It seems ‘Chronic Subjective Dizziness’ is becoming diagnosed more often. I am a little confused by it. I can’t help thinking it’s just a ‘wastebasket’ diagnosis (dr. Buchholz) that doctor’s find an easy diagnosis to fling at us and not take responsibility for treating us. Patients are diagnosed on the basis as having ‘subjective non-specific dizziness that is not spinning’ ‘feeling like the floor is bouncing’ etc. Why do you have to spin to be ‘properly’ dizzy??? I find it a little offensive as I feel this diagnosis is just a product of their looking at us and not being able to imagine the dizziness we are feeling. If they were in our shoes I think they would feel differently. I am dizzy 24/7 at the moment and to me it feels like there certainly is something very real and active going on in my brain to cause the symptoms, not just something it is noticing and prolonging as part of an anxiety response. I’m so used to the dizziness it doesn’t even cause me a huge amount of anxiety anymore. Does anyone agree/disagree? Can someone explain to me why this may be a valid diagnosis? Thanks
CSD was actually coined by Dr Jeffrey Staab of the Mayo clinic. I’ve actually met him while he was on a UK visit.

#### What to do:
Reproduce the discussion above about chronic subjective dizziness in full, word for word.

#### Source material:
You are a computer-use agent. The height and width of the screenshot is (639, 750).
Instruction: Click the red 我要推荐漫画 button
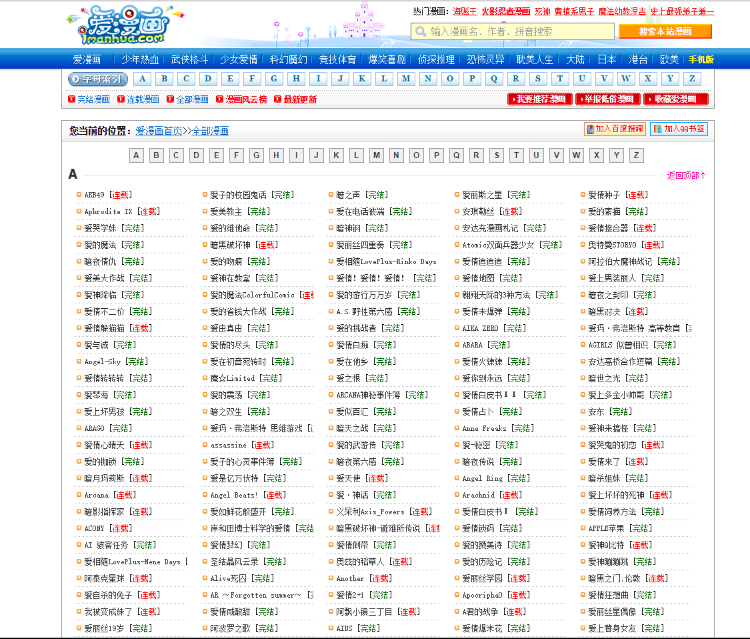click(x=538, y=100)
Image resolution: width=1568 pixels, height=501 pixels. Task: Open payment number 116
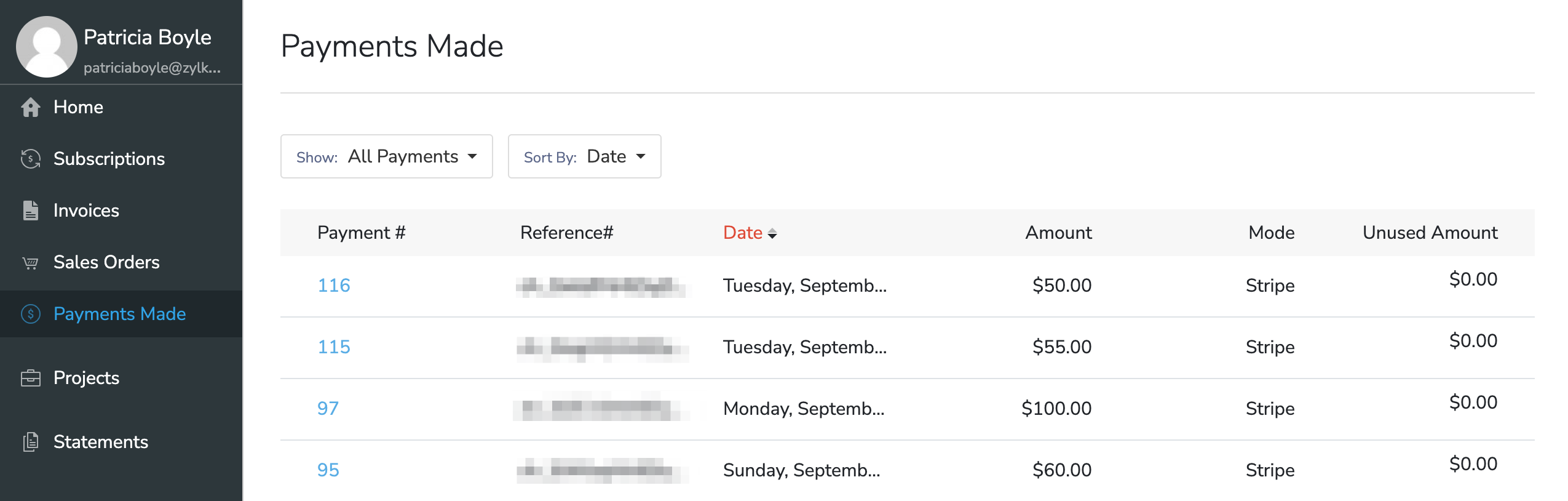(x=333, y=286)
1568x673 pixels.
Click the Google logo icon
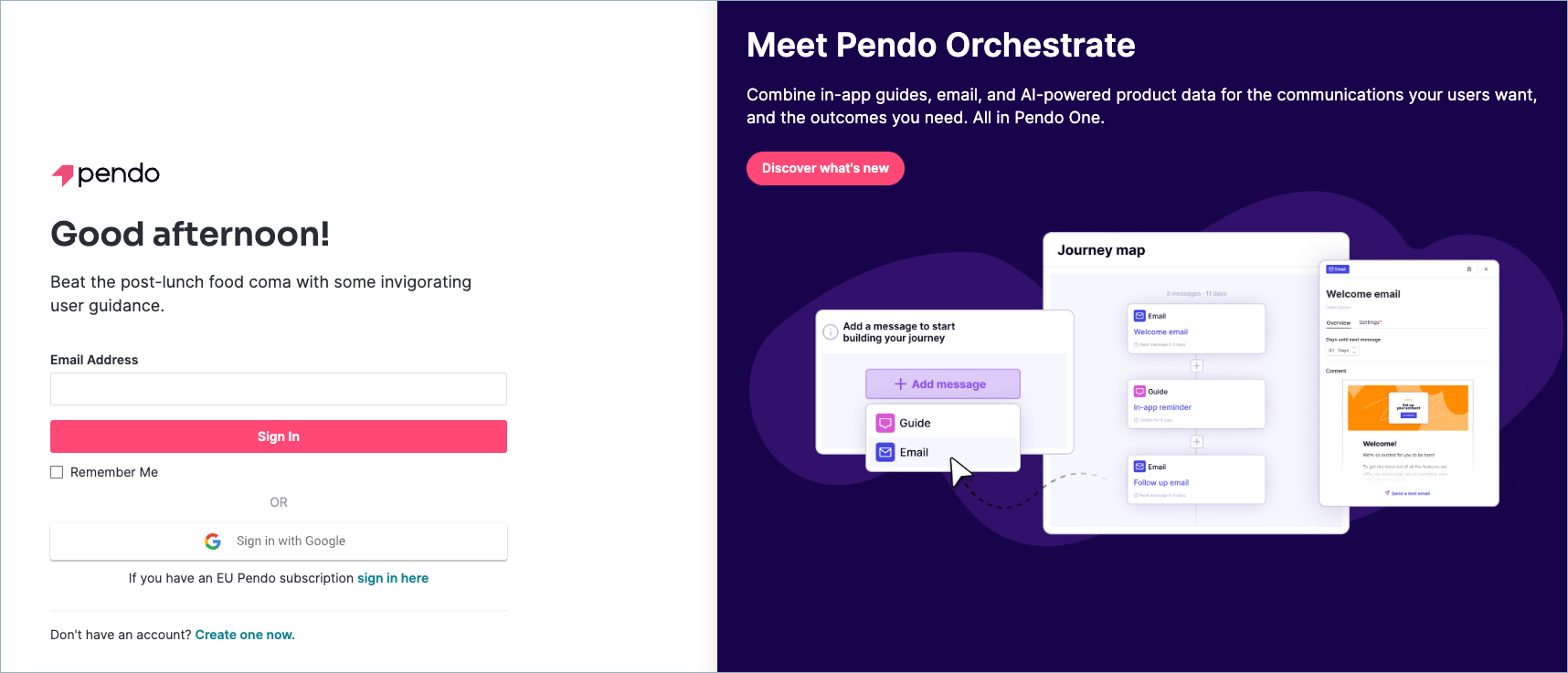[x=213, y=542]
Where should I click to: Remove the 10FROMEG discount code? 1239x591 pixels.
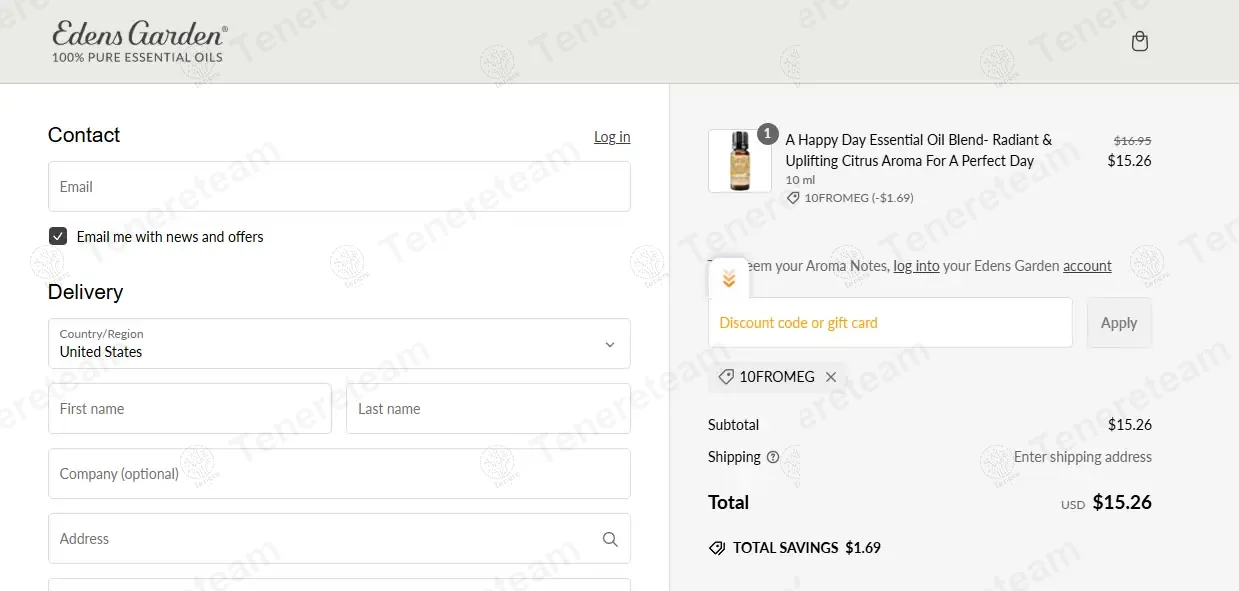coord(831,377)
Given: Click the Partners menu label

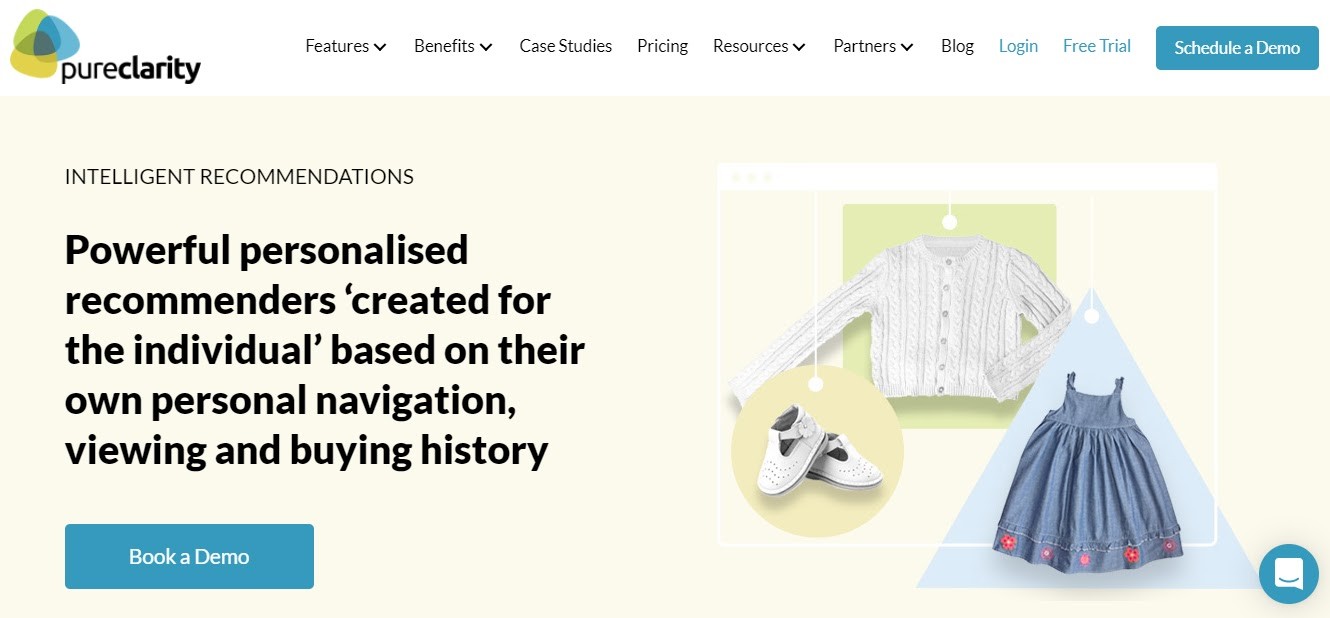Looking at the screenshot, I should pos(864,46).
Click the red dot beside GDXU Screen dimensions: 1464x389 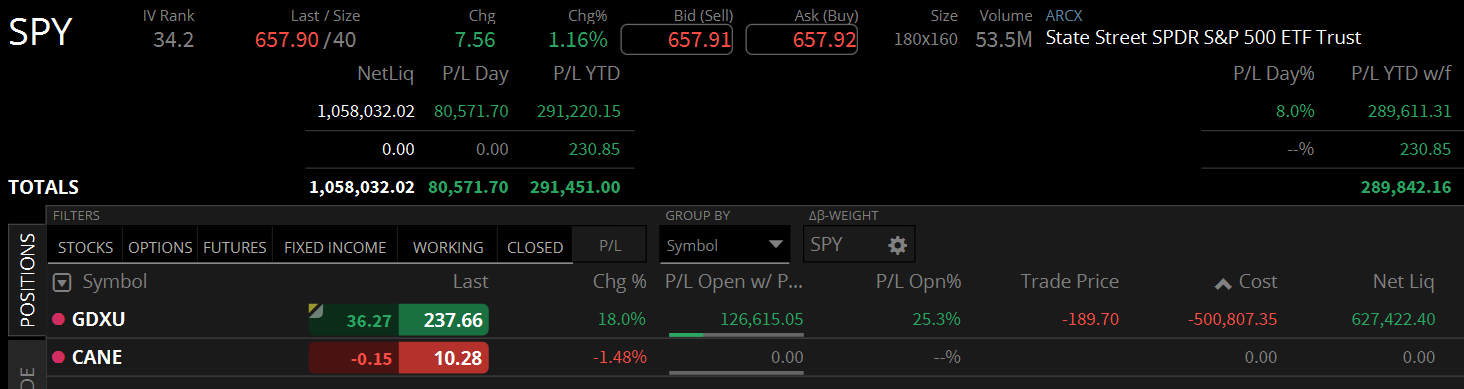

#### The completed task:
It seems ‘Chronic Subjective Dizziness’ is becoming diagnosed more often. I am a little confused by it. I can’t help thinking it’s just a ‘wastebasket’ diagnosis (dr. Buchholz) that doctor’s find an easy diagnosis to fling at us and not take responsibility for treating us. Patients are diagnosed on the basis as having ‘subjective non-specific dizziness that is not spinning’ ‘feeling like the floor is bouncing’ etc. Why do you have to spin to be ‘properly’ dizzy??? I find it a little offensive as I feel this diagnosis is just a product of their looking at us and not being able to imagine the dizziness we are feeling. If they were in our shoes I think they would feel differently. I am dizzy 24/7 at the moment and to me it feels like there certainly is something very real and active going on in my brain to cause the symptoms, not just something it is noticing and prolonging as part of an anxiety response. I’m so used to the dizziness it doesn’t even cause me a huge amount of anxiety anymore. Does anyone agree/disagree? Can someone explain to me why this may be a valid diagnosis? Thanks
CSD was actually coined by Dr Jeffrey Staab of the Mayo clinic. I’ve actually met him while he was on a UK visit.